*Problem to solve*.
Please copy, exactly as they appear below, the lines from the one containing "Cookie (196, 2564)" through the one containing "Home (17, 26)".

[Data extracted from a collection]

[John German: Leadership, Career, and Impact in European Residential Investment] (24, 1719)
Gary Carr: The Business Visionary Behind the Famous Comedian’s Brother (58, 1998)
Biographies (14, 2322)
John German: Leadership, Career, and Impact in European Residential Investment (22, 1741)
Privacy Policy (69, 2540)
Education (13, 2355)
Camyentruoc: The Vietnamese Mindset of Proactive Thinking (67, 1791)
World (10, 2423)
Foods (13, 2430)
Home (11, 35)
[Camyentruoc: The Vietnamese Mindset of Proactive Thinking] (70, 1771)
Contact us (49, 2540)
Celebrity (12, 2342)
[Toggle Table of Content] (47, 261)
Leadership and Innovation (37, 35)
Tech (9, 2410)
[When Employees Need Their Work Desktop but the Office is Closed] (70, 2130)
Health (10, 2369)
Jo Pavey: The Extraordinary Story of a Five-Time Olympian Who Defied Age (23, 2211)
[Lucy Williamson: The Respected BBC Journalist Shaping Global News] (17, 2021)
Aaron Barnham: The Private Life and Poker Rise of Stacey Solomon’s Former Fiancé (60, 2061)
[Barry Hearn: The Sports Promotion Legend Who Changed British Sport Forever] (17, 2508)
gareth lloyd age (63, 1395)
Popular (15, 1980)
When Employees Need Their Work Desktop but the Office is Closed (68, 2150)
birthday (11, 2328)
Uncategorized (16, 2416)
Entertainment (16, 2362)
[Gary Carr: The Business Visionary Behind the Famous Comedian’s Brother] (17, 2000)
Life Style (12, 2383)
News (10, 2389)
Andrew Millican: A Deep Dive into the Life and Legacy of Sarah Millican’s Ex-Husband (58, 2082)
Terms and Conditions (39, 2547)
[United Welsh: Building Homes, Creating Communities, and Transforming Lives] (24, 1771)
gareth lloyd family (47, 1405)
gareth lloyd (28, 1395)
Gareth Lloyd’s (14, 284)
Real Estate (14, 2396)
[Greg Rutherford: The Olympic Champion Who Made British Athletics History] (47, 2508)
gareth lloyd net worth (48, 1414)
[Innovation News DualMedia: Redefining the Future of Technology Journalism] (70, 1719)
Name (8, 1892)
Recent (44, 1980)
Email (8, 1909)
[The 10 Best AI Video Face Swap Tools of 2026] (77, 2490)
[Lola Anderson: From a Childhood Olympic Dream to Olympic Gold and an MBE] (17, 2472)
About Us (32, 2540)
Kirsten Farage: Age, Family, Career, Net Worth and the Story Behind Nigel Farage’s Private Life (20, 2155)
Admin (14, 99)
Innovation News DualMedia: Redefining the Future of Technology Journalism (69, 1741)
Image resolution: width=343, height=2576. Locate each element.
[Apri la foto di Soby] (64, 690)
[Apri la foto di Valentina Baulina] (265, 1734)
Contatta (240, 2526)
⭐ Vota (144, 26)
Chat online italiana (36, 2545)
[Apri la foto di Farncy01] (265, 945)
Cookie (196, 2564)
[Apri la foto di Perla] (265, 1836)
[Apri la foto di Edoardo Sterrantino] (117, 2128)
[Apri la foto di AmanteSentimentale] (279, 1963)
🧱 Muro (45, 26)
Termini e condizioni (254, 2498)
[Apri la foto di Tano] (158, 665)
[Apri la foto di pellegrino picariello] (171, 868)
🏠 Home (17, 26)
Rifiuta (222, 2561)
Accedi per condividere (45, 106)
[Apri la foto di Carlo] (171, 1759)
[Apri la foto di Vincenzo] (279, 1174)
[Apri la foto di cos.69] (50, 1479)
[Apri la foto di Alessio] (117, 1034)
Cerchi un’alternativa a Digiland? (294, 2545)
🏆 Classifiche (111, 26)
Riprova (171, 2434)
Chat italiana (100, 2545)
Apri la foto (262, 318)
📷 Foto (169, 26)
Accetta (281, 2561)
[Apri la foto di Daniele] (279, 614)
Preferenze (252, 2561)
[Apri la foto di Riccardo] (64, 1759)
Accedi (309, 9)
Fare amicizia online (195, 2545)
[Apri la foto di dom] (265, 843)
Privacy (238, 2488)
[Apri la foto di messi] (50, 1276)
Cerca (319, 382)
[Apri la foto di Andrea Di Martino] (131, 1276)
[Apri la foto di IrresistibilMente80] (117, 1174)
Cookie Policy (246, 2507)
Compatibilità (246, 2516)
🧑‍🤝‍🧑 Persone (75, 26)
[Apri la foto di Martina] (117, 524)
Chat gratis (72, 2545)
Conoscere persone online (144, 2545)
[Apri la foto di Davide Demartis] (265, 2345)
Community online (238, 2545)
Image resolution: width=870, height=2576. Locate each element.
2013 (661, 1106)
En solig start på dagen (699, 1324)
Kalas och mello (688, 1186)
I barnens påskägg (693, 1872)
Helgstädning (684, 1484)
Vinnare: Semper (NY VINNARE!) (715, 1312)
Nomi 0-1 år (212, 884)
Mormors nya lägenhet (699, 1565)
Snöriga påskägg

*Output for this task*.
Cookie (196, 2564)
[Apri la foto di Perla] (265, 1836)
[Apri la foto di Edoardo Sterrantino] (117, 2128)
[Apri la foto di AmanteSentimentale] (279, 1963)
🧱 Muro (45, 26)
Termini e condizioni (254, 2498)
[Apri la foto di Tano] (158, 665)
[Apri la foto di pellegrino picariello] (171, 868)
🏠 Home (17, 26)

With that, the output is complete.